If you follow Job’s journey of processing through all of his loss, he does indeed come back to the praise of God’s ways being above his own, and things in God’s realm being “things I did not understand, things too wonderful for me to know.” (Job 42:3) However, in the midst of Job’s moving from criticism of God, to a little self-righteousness, back to submission to God, we see Job begin to really grasp the intimate personality of a relationship with God. God cares for Job on a far deeper level than an “obey me and I will bless you” level. God wants Job to recognize the depth of His love. It isn’t a conditional love, it isn’t a love predicated on surplus, or smooth sailing. God is there through the thick and the thin, the pain and the trials, the loss as well as the gain. Without Job’s experience, he wouldn’t have known that. Things had always been good for Job.

Another lesson to take away is that loss in this world helps us remember that this world isn’t all there is. If we get so hung up on allowing the things of this world to fill our buckets, we don’t strive the way that we ought for the things beyond this world – all that Jesus promised us. He came to earth so that He could set us free from the earthly ties of sin, to launch us into the heavenly realms when we accept His payment for our imperfections. Heaven. Perfection. Total satisfaction and peace and joy.

Things in this world can bring incredible happiness. But they are temporary.

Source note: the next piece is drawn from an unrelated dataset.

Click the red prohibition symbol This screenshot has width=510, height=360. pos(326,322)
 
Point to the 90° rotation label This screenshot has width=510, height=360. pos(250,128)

The apostle Paul stated: “But all these things that I once thought very worthwhile—now I’ve thrown them all away so that I can put my trust and hope in Christ alone. Yes, everything else is worthless when compared with the priceless gain of knowing Christ Jesus my Lord. I have put aside all else, counting it worth less than nothing, in order that I can have Christ”. (Philippians 3:7-8)

Jesus knows that we can get sucked in by the things in this world. But He gives us some beautiful pictures of heaven and the peace and joy that come with us to draw our thoughts upward. And one day, we will experience Him and those things in all of their fullness!